I broke up with a serious ex-boyfriend in part because he wasn’t sure that he wanted the responsibility of the boys, and I had no choice but to respect that. Whomever I end up with has to accept the twins, and that the three of us are a package deal. I made that decision at 27, when I barely knew what drawing that line in the sand would mean. Children need to know that we choose them, always, even before they understand the choices we've made to do that.
Together with their mom and great-grandmother, I’m just trying to get everything right for these boys, while worrying that I’m somehow damaging them by being gone long stretches for work, and also struggling to find time for myself. I hear this is parenting-stress 101.
Last year, I spent six months in London creating and preparing to launch Basquiat’s Defacement: The Project. London was the best place for me and my work at the time, but it was hard for all three of us. (“Are you done working on 'Basket' yet?” they asked over WhatsApp.) I recently had to cancel a video shoot to get to a pre-K graduation, because I had promised I’d be there. I feel guilty for all of the milestones I miss, and when I make a point of going to one, it takes extra hustle to keep up with the work I miss instead. I know lots of parents who struggle with this balance. But some aspects of life with the twins are more unique to our situation.
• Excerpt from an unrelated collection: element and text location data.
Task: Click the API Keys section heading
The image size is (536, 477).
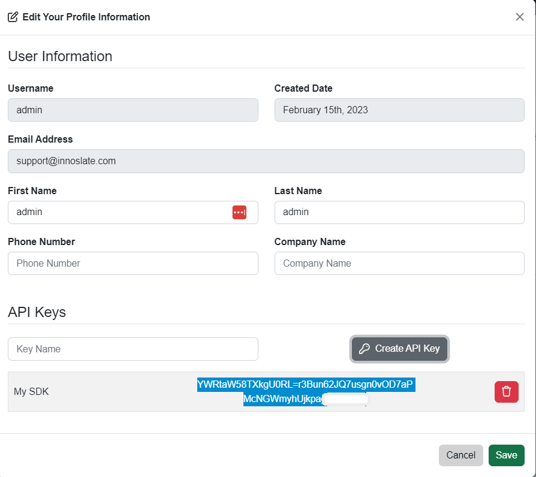Action: tap(37, 312)
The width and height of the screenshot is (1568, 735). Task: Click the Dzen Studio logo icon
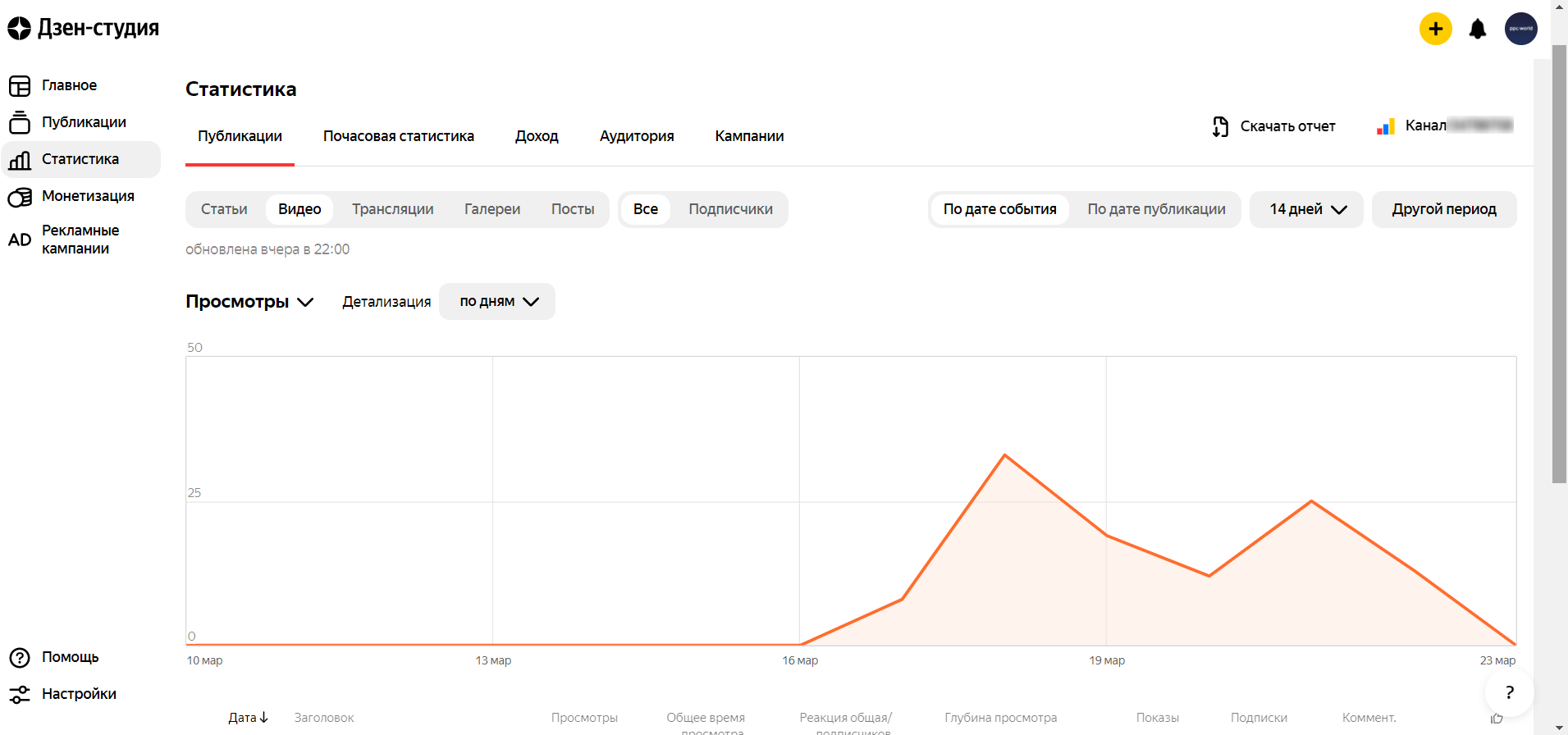[19, 29]
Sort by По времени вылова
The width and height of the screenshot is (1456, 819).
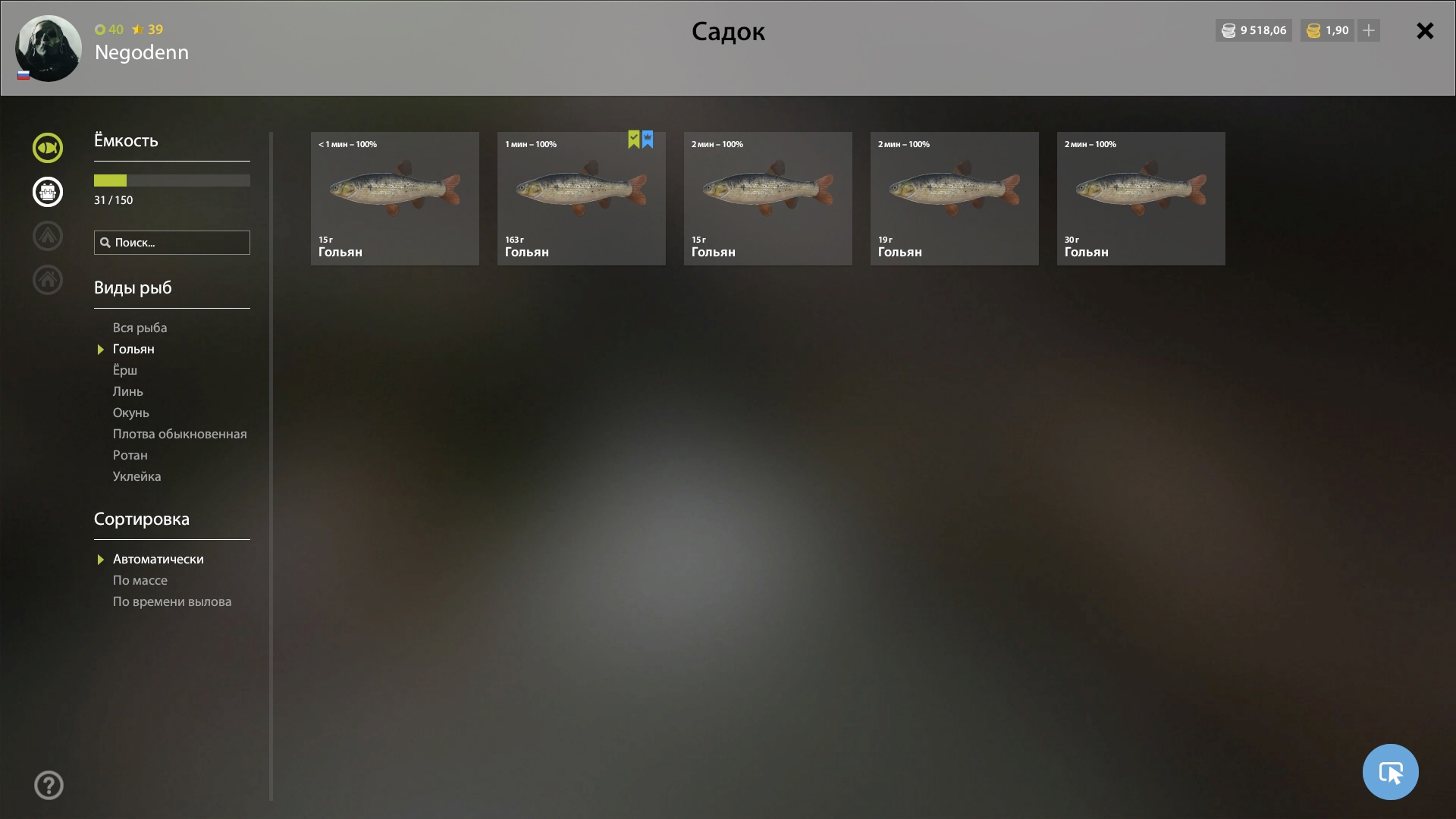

Because we speak publicly against police brutality, especially in our home state of Texas, which is deeply conservative and pro-police, my mother and I receive death threats. In the early days of Mothers Against Police Brutality, we alternated attending protests and meetings, so that someone could be home with the boys, and there for them in the worst-case scenario that something happened to one of us. We wanted activism to be a part of the twins' lives from the get-go, but we've always had to pick and choose the safer events for them to come along.
It’s hard to believe that America will change for the better, but it’s my job to do my best to help create a country that is better for my boys. When we look at the humanitarian crisis of the sanctioned police brutality in America, my family's void is too familiar. Father’s Day will be painful for too many like us, who've lost loved ones to state violence. I'm kind of relieved that the twins don’t yet understand what the holiday really means; this year, I'll be away from them again, doing "Basket" work. I don’t know what I’ll say as they get older, and the enormity and unfairness sink in.
As for me, I haven't gone back to my career in television yet. Instead, I became the first to write about police brutality in a mainstream women’s magazine, Elle, which influenced peer publications to finally cover the issue. I understood back in 2013 that we were in a pivotal moment in America’s history, and I wanted to be a part of it. I’ve since combined my activism and 13 years of art historical research to create groundbreaking scholarship on American painter Jean-Michel Basquiat and his most important painting, Defacement (The Death of Michael Stewart). It, too, is a commentary on police brutality, and I feel incredibly lucky to lead that conversation, while honoring my brother Clinton through my work.
My success is because of him, and the twins, and the changes I've made since they came into my life. They have been my inspiration and my biggest point of pride. When they get old enough understand what “Chaegy” does, I will proudly explain how much of it I owe to them.
And Clinton, know that your big sister’s got your babies. Always.